State pays millions for contract psychologists to keep up with Jessica's Law
A 2006 law intended to crack down on sex offenders has proved a bonanza for a small group of private psychologists and psychiatrists, 14 of whom billed California taxpayers last year for a half a million dollars or more each, a Times investigation found.The full story is here.
Among the 79 contractors hired by the state to evaluate sex offenders, the top earner was Robert Owen, a Central Coast psychologist who pulled in more than $1.5 million in 2007, according to state records reviewed by The Times.
That's equivalent to working 100 hours per week for 52 weeks at nearly $300 per hour -- top-scale in the private sector.
The No. 2 earner, psychologist Dawn Starr, billed the state $1.1 million in 2007, including $17,500 for a single day in April.
"It's been a boatload of money, to put it colloquially," psychologist Shoba Sreenivasan said during court testimony in November. Working only part time, she billed the state nearly $900,000 last year and at least $290,000 this year…
Dr. Michael First, editor of the American Psychiatric Assn. Diagnostic and Statistical Manual, the standard reference for mental disorders, said most reports require at least 30 hours.
Yet on a single day, Nov. 13, 2007, No. 2-earner Starr billed for five evaluations.On April 23, 2007, she billed more than 17 hours for a range of court-related work and still found time to complete an evaluation, according to her invoices, which were reviewed by The Times.
Dr. Mohan Nair, a psychiatrist with offices in Beverly Hills and Los Alamitos, earned nearly $1 million last year under the state program. He also saw private patients, provided forensic testimony and evaluation for other government agencies, directed a diagnostic lab and supervised residents at two medical centers.
Nair completed up to 20 sex-offender evaluations a month in 2007. Including time billed for legal matters, they comprised just 20% to 30% of his professional practice, he said.
Even at 100 hours per week, he would have had no more than six hours to complete each of five evaluations….

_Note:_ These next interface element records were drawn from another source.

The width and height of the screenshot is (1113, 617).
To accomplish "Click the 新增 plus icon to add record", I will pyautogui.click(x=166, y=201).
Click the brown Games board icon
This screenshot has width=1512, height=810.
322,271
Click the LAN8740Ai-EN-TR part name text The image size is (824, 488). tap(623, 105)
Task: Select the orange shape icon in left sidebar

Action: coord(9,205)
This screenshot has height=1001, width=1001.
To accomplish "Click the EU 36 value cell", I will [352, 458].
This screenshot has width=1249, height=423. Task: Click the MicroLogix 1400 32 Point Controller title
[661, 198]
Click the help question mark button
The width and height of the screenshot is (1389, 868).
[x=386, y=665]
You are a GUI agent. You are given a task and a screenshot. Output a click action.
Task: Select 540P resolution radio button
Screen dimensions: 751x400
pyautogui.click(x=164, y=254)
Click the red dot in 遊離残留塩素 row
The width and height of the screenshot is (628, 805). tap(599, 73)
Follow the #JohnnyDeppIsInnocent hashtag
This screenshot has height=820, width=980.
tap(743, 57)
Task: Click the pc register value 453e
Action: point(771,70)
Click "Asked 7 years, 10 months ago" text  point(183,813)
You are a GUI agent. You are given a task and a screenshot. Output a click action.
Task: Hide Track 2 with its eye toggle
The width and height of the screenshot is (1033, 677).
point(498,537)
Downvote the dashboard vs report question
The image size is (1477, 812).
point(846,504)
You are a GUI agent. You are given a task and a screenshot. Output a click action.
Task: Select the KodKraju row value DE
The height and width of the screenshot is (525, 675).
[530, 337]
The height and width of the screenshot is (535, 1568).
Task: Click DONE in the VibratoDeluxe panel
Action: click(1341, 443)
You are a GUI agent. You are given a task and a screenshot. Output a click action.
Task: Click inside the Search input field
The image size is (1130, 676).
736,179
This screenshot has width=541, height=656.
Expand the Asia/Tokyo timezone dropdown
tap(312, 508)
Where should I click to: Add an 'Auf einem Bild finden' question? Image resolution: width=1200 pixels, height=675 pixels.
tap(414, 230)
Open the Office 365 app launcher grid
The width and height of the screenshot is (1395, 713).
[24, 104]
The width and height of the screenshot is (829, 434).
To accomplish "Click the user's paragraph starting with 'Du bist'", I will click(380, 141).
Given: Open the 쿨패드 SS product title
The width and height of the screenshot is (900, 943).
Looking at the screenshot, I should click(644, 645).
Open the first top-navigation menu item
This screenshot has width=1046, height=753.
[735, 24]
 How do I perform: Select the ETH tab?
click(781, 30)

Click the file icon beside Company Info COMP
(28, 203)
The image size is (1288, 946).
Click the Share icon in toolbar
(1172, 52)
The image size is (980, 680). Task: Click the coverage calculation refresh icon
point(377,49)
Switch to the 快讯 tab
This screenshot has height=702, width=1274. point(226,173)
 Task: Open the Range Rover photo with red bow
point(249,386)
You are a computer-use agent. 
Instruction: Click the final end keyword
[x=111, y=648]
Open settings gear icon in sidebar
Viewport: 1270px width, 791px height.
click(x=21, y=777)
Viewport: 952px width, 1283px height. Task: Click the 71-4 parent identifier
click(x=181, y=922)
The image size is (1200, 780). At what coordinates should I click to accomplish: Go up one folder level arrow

The State Personnel Board recently took up the issue, ruling that the use of contractors violated state law by failing to make an adequate effort to fill evaluator jobs with regular employees. The board ordered mental health officials to replace the contractors with civil servants. Despite an increase in pay to up to $110,000 annually, Mayberg said, just four jobs out of 80 have been filled.
Since then, the department and the union helped to craft a bill to permit the use of contract evaluators until January 2011.